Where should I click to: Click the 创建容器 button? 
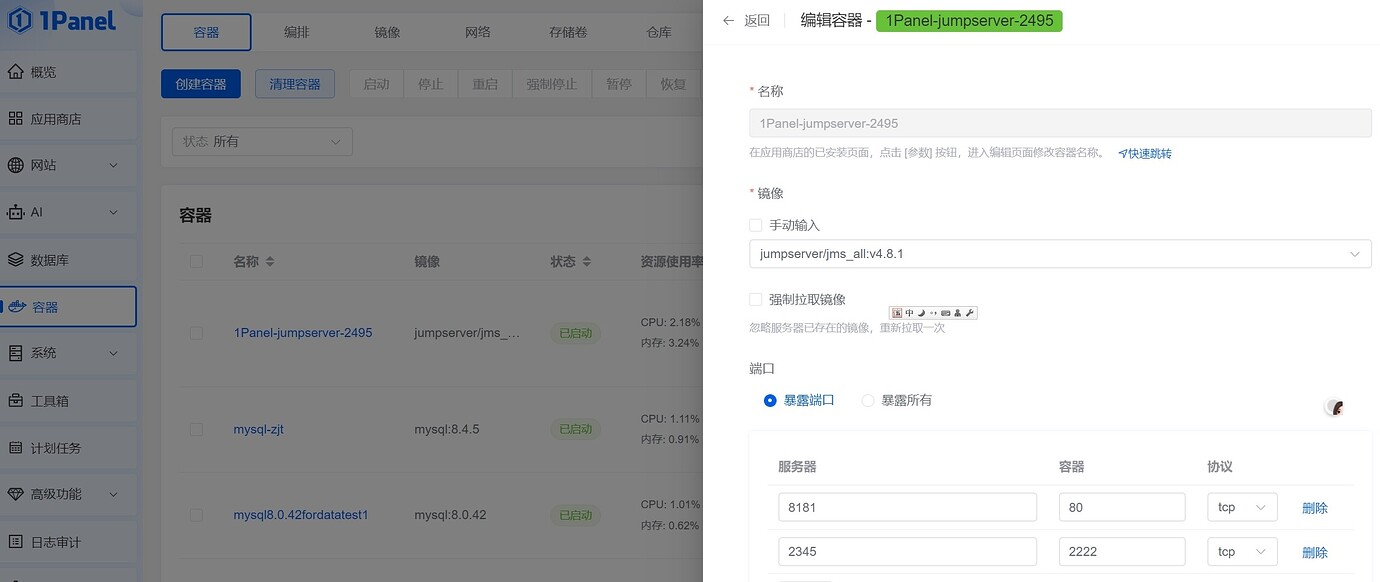(x=200, y=84)
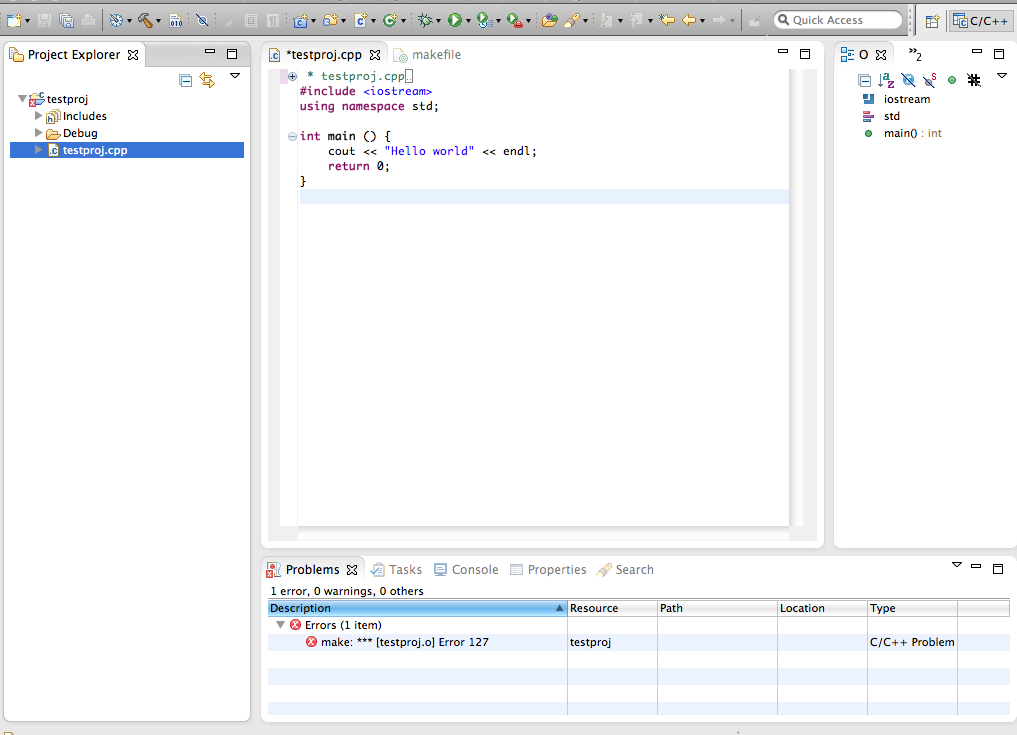Click the Open Perspective icon
Viewport: 1017px width, 735px height.
pos(931,20)
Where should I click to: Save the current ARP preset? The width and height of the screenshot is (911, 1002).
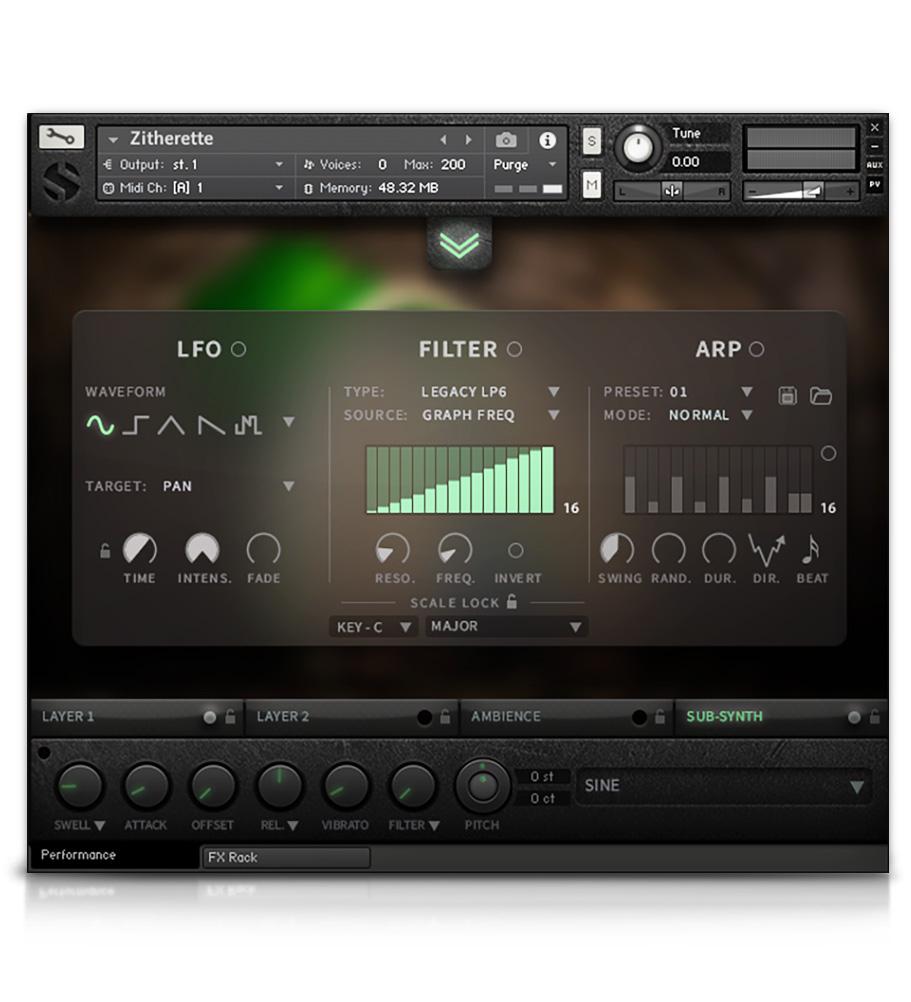(787, 395)
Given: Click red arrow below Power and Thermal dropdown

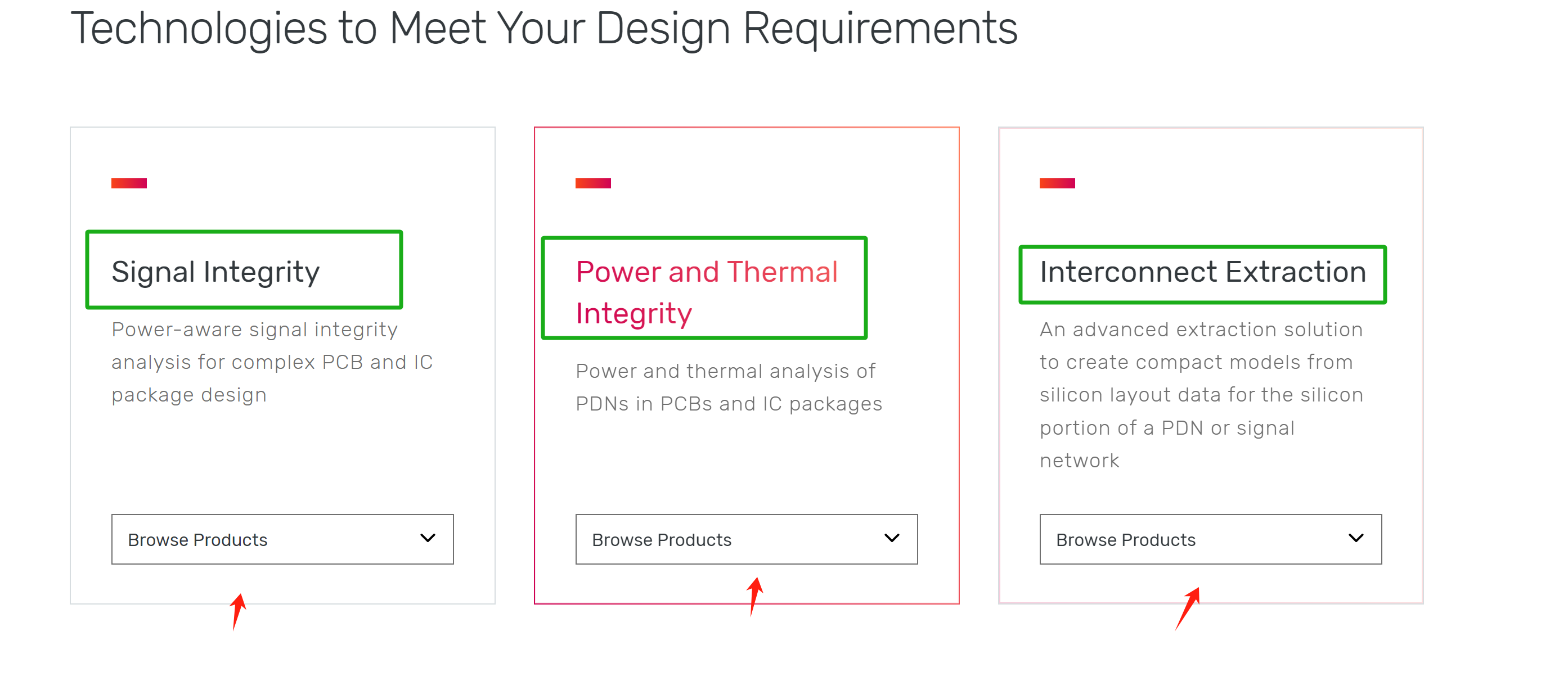Looking at the screenshot, I should click(755, 595).
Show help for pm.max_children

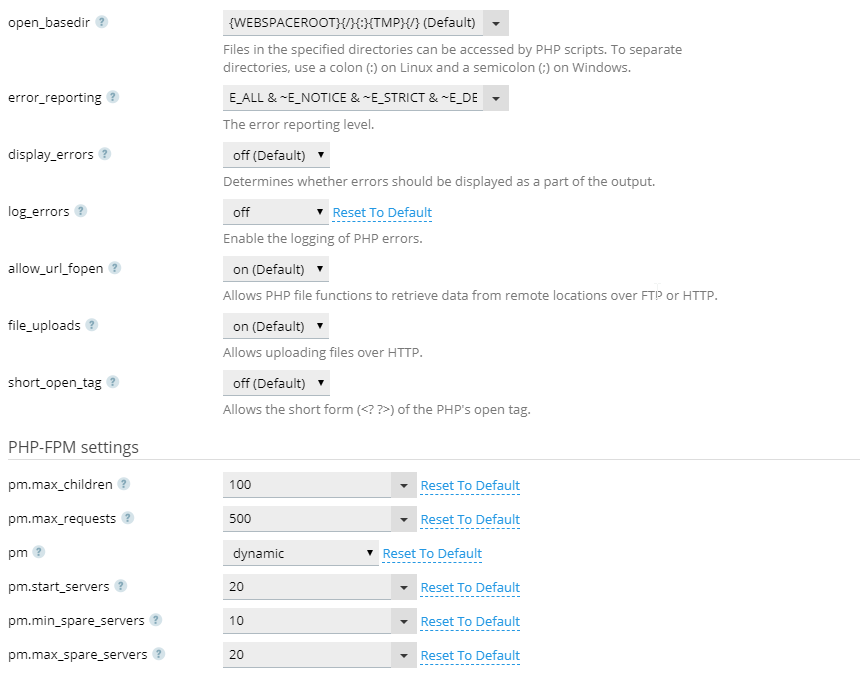click(x=124, y=485)
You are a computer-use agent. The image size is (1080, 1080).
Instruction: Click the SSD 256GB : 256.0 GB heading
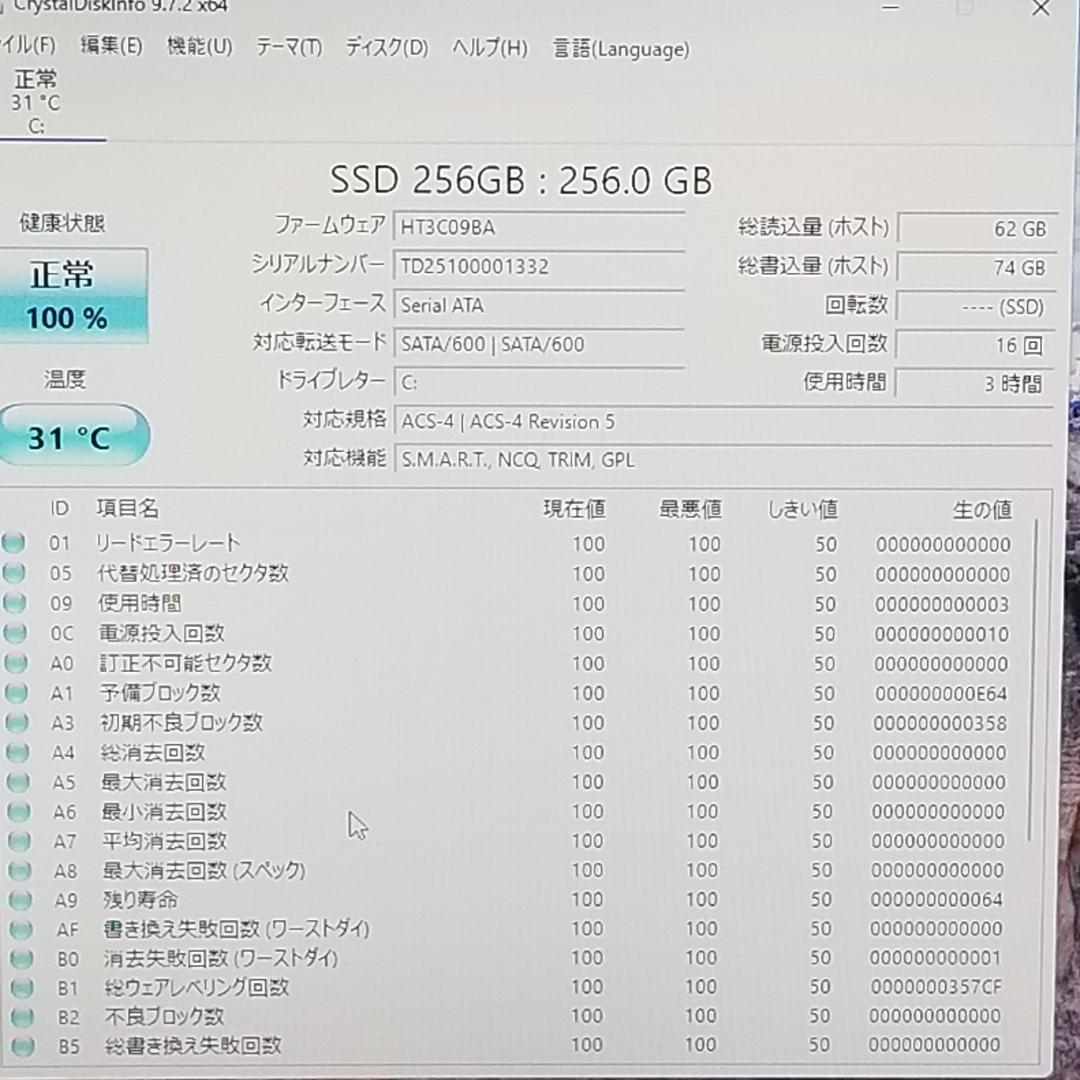(x=520, y=181)
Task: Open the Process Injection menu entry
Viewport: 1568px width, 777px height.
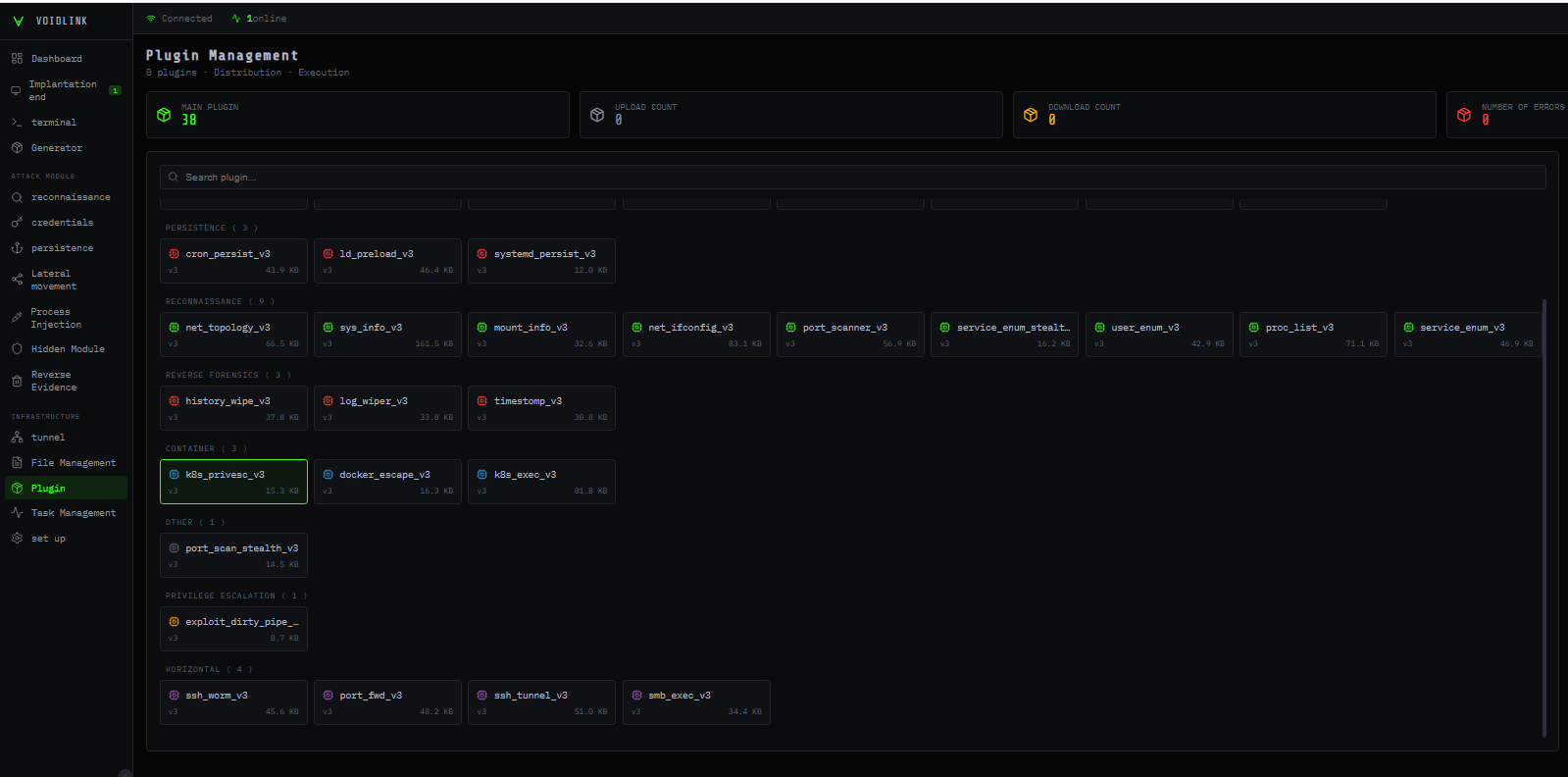Action: click(56, 318)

========================

Exercise details.
Your answer must be exactly the lines from the one with "You are a computer-use" through the last line of the entries, both included, with no pictures; please add nothing else.

Solution below.
You are a computer-use agent. The image size is (1080, 1080).
Instruction: Click the SSD 256GB : 256.0 GB heading
(x=520, y=181)
Task: Open the Process Injection menu entry
Viewport: 1568px width, 777px height.
Action: click(56, 318)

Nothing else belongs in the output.